— Begin PASSAGE TO READ —

This morning the Holy Spirit directed me to the words of the Hebrew prophet Joel which are repeated by the apostle Peter to the multitudes in Jerusalem . . . .
“‘In the last days, God says,
I will pour out my Spirit on all people.
Your sons and daughters will prophesy,
your young men will see visions,
your old men will dream dreams.
18 Even on my servants, both men and women,
I will pour out my Spirit in those days,
and they will prophesy.
19 I will show wonders in the heavens above
and signs on the earth below .
. . . And everyone who calls
on the name of the Lord will be saved.
Look at this. Read it. Hear it. Let go to your guts, your will. These are the signs of the new covenant.
What are we waiting for? Why do we settle for anything less? Why bother with religion?
Why do we go on living under a man-evolved system when the Lord of glory has given us the new to live by, brought about at titanic cost by sending His Son in the form of sinful humanity and giving Himself to be a sacrifice for us?
“This is the new covenant in my blood!”
We must be united to him, one with him, in this new covenant in his blood. Jesus is everything.
We must be freed from the dominance of an old system, old wineskins. Immersed in the new.
Come on! Leave the old system which is no longer effective for God’s people.
More next post. Soon. (God willing).
OH, THAT WRETCHED WORD ‘CHURCH’
English translators of the scriptures saw the New Testament with religious (catholic) lenses. So these obeyed the politico-religious powers and consistently translated the Greek word ekklesia into a current religious word, ‘church’ which everyone already knew, being taught and accepted as truth, instead of the real meaning of the Greek word, which is assembly or gathering—a word in the Ancient World which had no religious or institutional connotations at all. None.

— End PASSAGE TO READ —

◆ GIVEN REQUEST 1
Answer these questions from the passage on the new covenant:
(a) Whose words, repeated by Peter, does the writer say the Holy Spirit pointed to?
(b) What will the old men do, according to the prophecy quoted?
(c) What does the writer give as the real meaning of the Greek word ekklesia?
◆ GIVEN REQUEST 2
Can you write the next part of the passage on the new covenant, picking up after its final sentence?

— Begin RECORD EXCERPTS —

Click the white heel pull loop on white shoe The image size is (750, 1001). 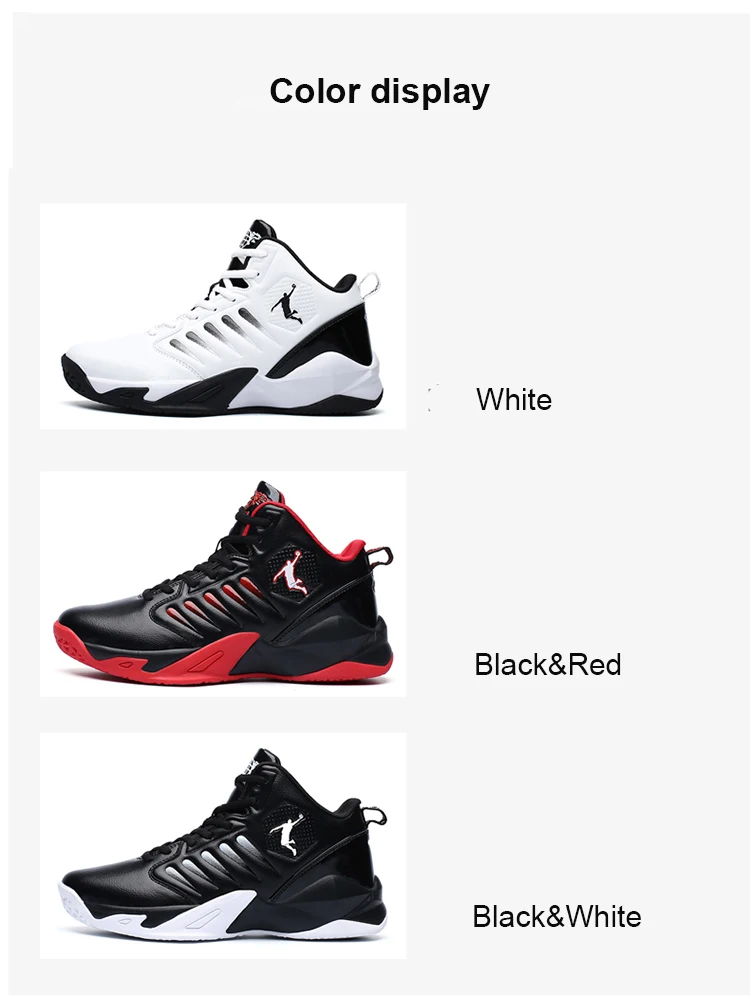[370, 285]
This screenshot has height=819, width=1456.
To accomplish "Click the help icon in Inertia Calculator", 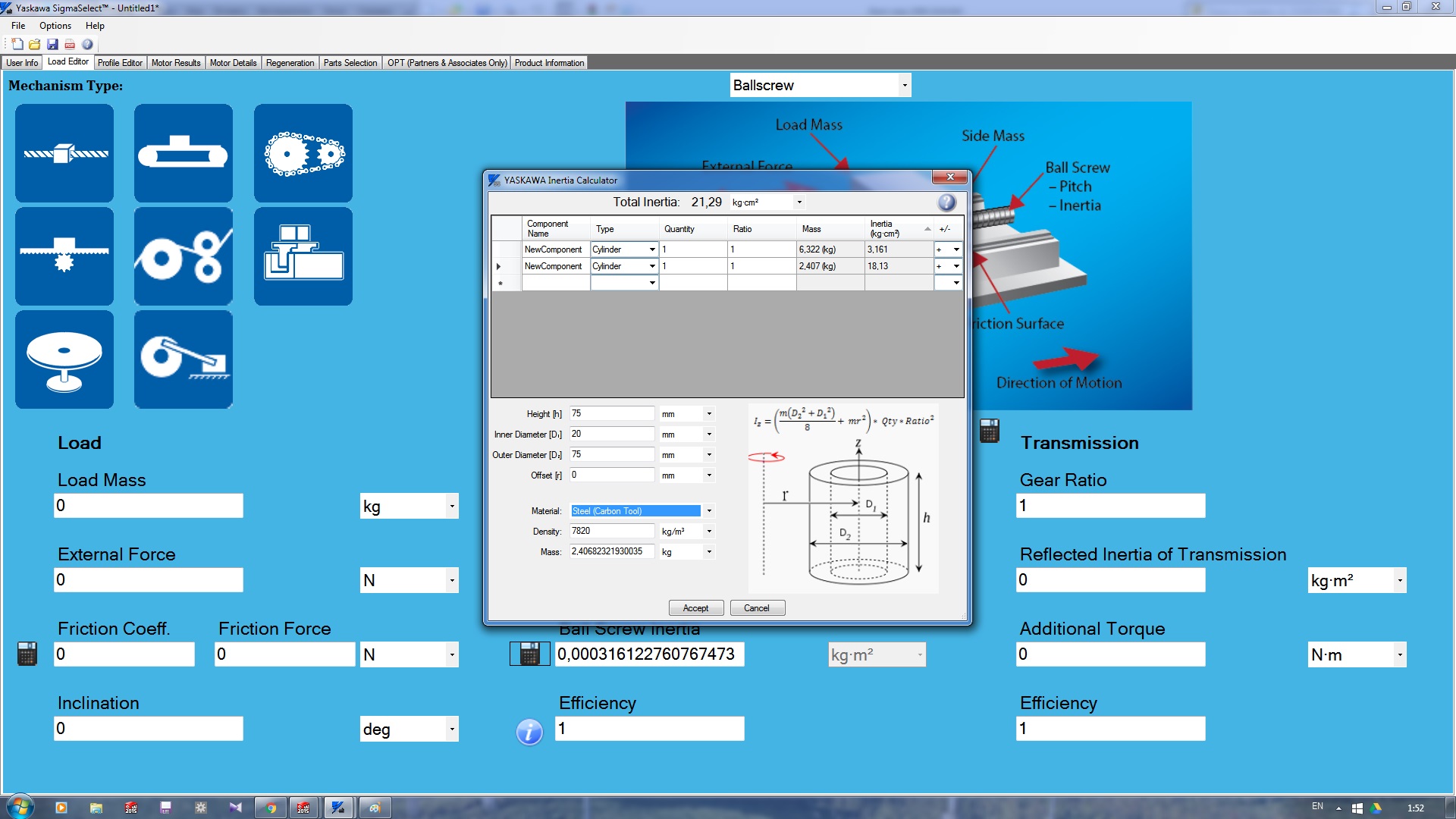I will [946, 202].
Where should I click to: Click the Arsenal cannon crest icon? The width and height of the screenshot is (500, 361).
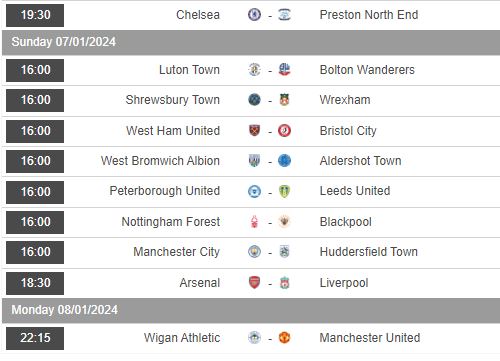click(x=254, y=283)
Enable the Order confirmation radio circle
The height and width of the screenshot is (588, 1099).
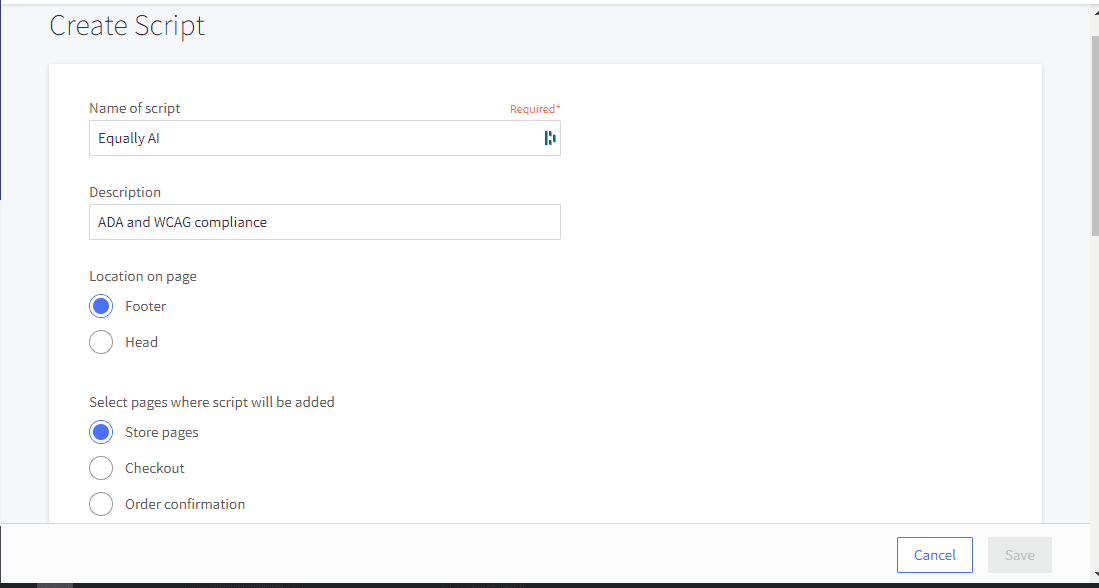tap(101, 504)
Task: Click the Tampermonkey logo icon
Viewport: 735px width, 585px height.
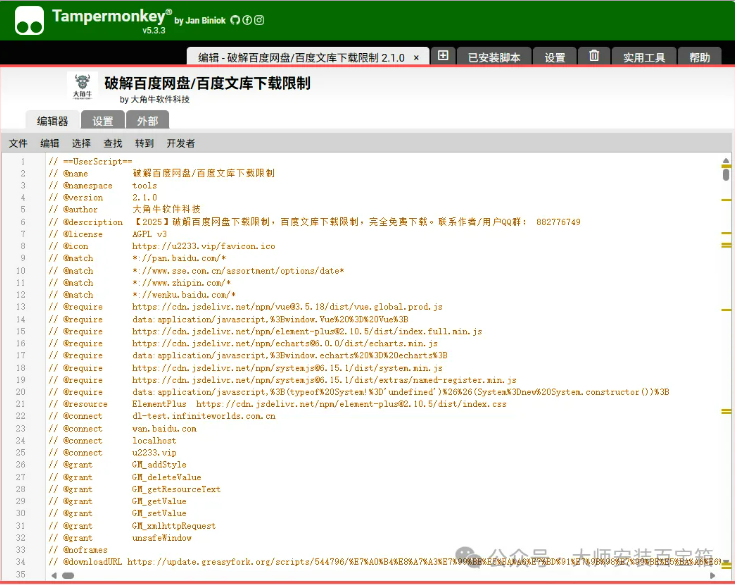Action: pos(29,19)
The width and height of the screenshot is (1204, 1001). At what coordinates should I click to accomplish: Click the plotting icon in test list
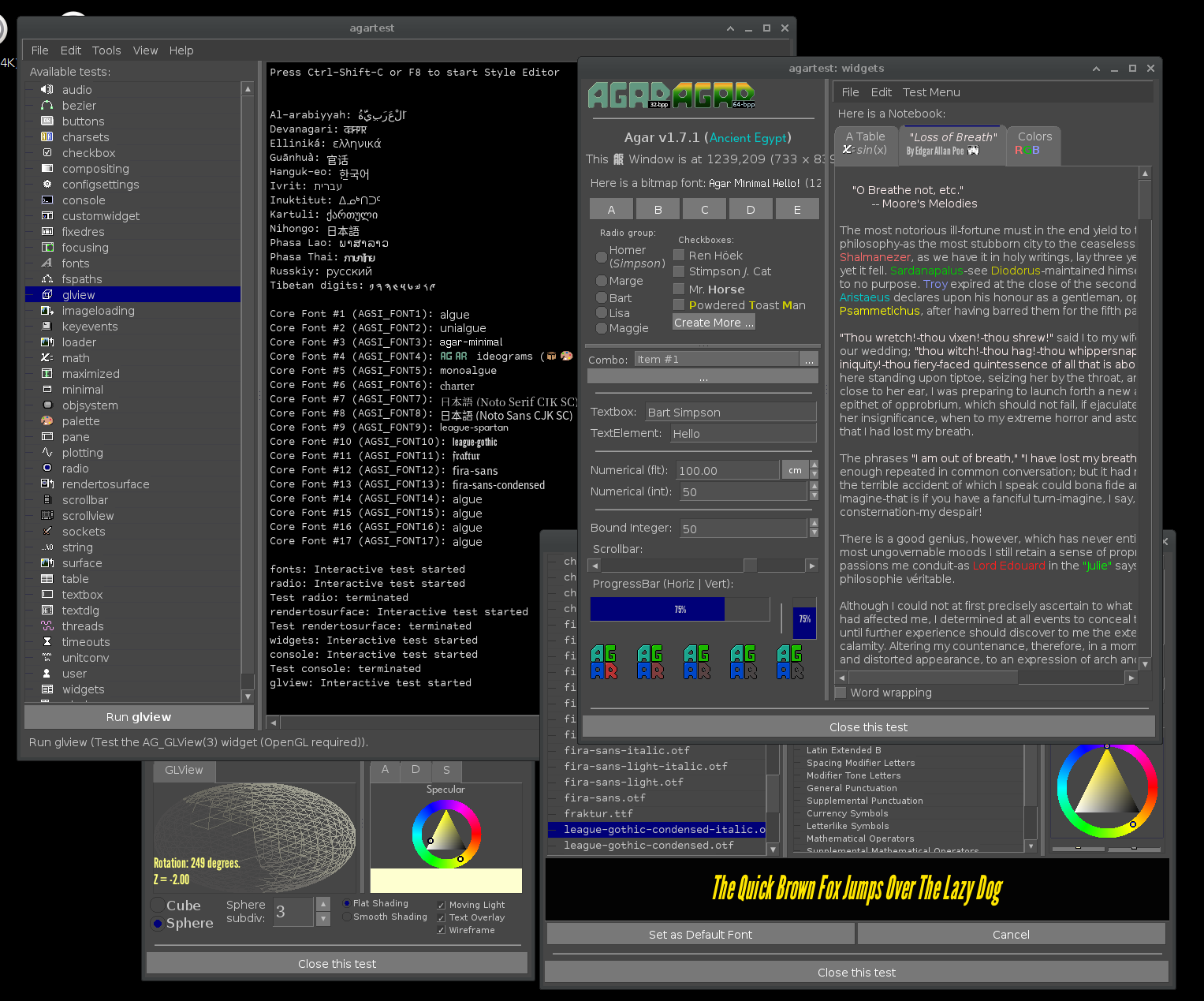tap(47, 453)
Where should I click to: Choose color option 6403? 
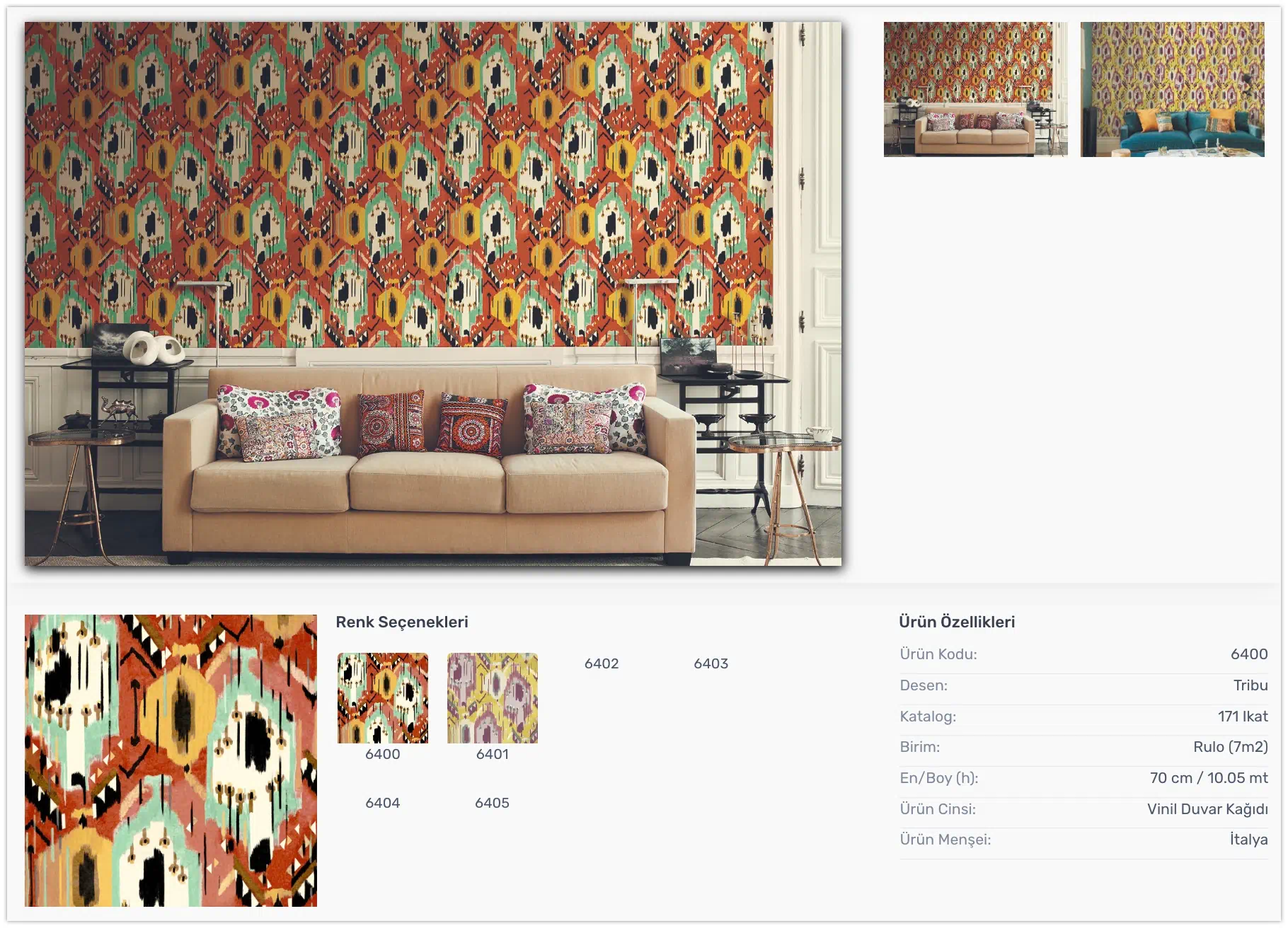click(x=711, y=663)
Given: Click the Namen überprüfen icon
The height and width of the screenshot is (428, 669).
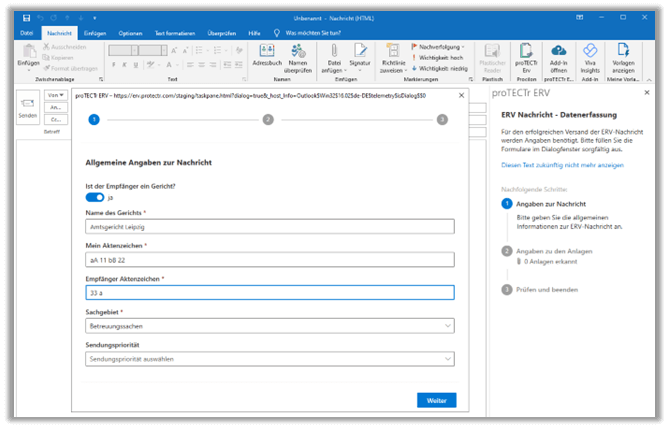Looking at the screenshot, I should click(300, 54).
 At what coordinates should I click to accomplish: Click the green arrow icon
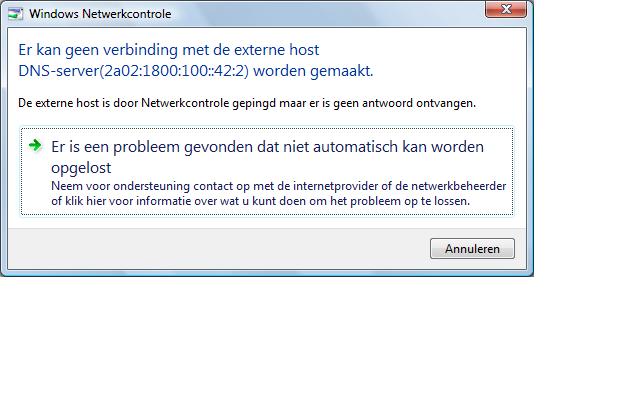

— End RECORD EXCERPTS —

◆ EXERCISE RESULT 1
(a) The Hebrew prophet Joel.
(b) They will dream dreams.
(c) Assembly or gathering.

◆ EXERCISE RESULT 2
This is clearly shown by the translators’ inconsistency in translating the same Greek word by assembly or gathering three times in Acts 19—the story of Paul’s gospel stirring up the silversmiths in Ephesus—instead of the c… word! Check me out. I kid you not.
Ekklesia always meant assembly or gathering in the Ancient World of the New Testament period. When Paul wrote to those gatherings of Jesus’ people in the New Testament period, he qualified the word ekklesia by e.g., the ekklesia in God the Father and His son at . . . . (wherever—Corinth, etc) or similar language. It had to be distinguished from all the other local gatherings—religious, political or commercial which abounded in great numbers. Get it?
And if Paul was talking about more than one gathering of believers, he used the plural, ekklesiai, gatherings. So we read about the “assemblies or gatherings of Judea” and not “the gathering of Judea”. John does not address any “assembly of or in Asia” in the Book of Revelation but as “the seven gatherings in Asia”. Seven! And that’s because they are assemblies not denominations or institutional religious organisations.
In fact, a strong case can be made that ekklesia originally meant “a gathering actually gathered” so that when the assembly broke up there was no longer a gathering. For example the riotous assembly, Acts 19:41. Naturally for a group of believers meeting regularly it would continue in their minds as a spiritual gathering, a virtual one, which had a (hopeful) continuity while not meeting—though could never be guaranteed that it would gather again exactly the same as it did the previous time.
So it’s like our parliaments which sit for a period but then when not sitting, there is no parliament. And a city council is really only a council when it is meeting. The employees are not the actual council, are they?
William Tyndale in his groundbreaking 16th Century English New Testament translation, rendered ekklesia as ‘congregation’ which then had no traditional religious connotation. This led to his being persecuted and strangulated by the religious establishment—that’s 1534 English history.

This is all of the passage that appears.